Wenn der Dirigent Reinhard Goebel über Johann Sebastian Bachs Weihnachtsoratorium spricht, dann nicht mit Kniefall und Weihrauch. Der Alte-Musik-Experte nähert sich dem Notentext mit Lupe und unstillbarem Forscherdrang. Für SWR2 beleuchtet er in sechs Folgen die sechs Kantaten – humorvoll und hintergründig und mit unfrisiertem Zugriff aufs scheinbar Vertraute. In Folge 4 beleuchtet Goebel das besondere Horn-Kolorit der Neujahrs-Kantate und rühmt die kompositorische Meisterschaft, die Bach auch hier in den Dienst Gottes stellte.

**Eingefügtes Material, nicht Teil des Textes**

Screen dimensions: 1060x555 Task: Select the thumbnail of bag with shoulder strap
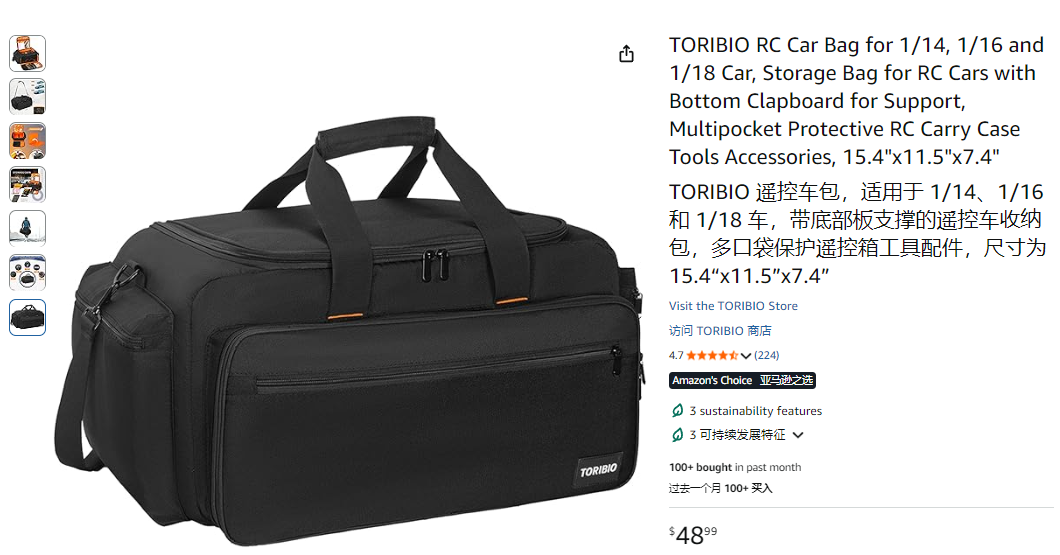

Musik fürs Auge und für fremde Hornisten
Die vierte Kantate zum Neujahrstag bringt eine neue Farbe in Bachs „Weihnachtsoratorium“. Sie hängt mit zwei Instrumenten zusammen, „die es in Leipzig nicht gab“, so Reinhard Goebel. Denn Hörner gehörten nicht zur Leipziger Ratsmusik, sondern zum begleitenden Hofstaat des Königs. „Es müssen also zwei fremde Hornisten nach Leipzig gekommen sein, wie später dann die drei fremden Könige nach Bethlehem.“
Das Neujahrsfest bietet nur wenig biblische Anhaltspunkte. Entsprechend kurz fällt der Evangelientext aus, den Bach vertont. Und doch schaffe sich Bach immer wieder Räume – „eine Sphäre kompositorischen Anspruchs“ –, um seine Meisterschaft als Komponist zu zeigen. So etwa im Duettieren von Sopran und Bass: Hier greift Bach auf eine rhetorische Augenfigur, also eine ganz sinnbildliche Vertonungsweise zurück. Sie reiche zurück bis Monteverdi, wie Goebel erläutert.
Oder in der virtuosen Tenorarie „Ich will nur dir zu Ehren leben“. In ihr stelle Bach nicht nur sein ganzes kompositorisches Können unter Beweis, sondern stelle dieses zugleich auch in den Dienst Gottes.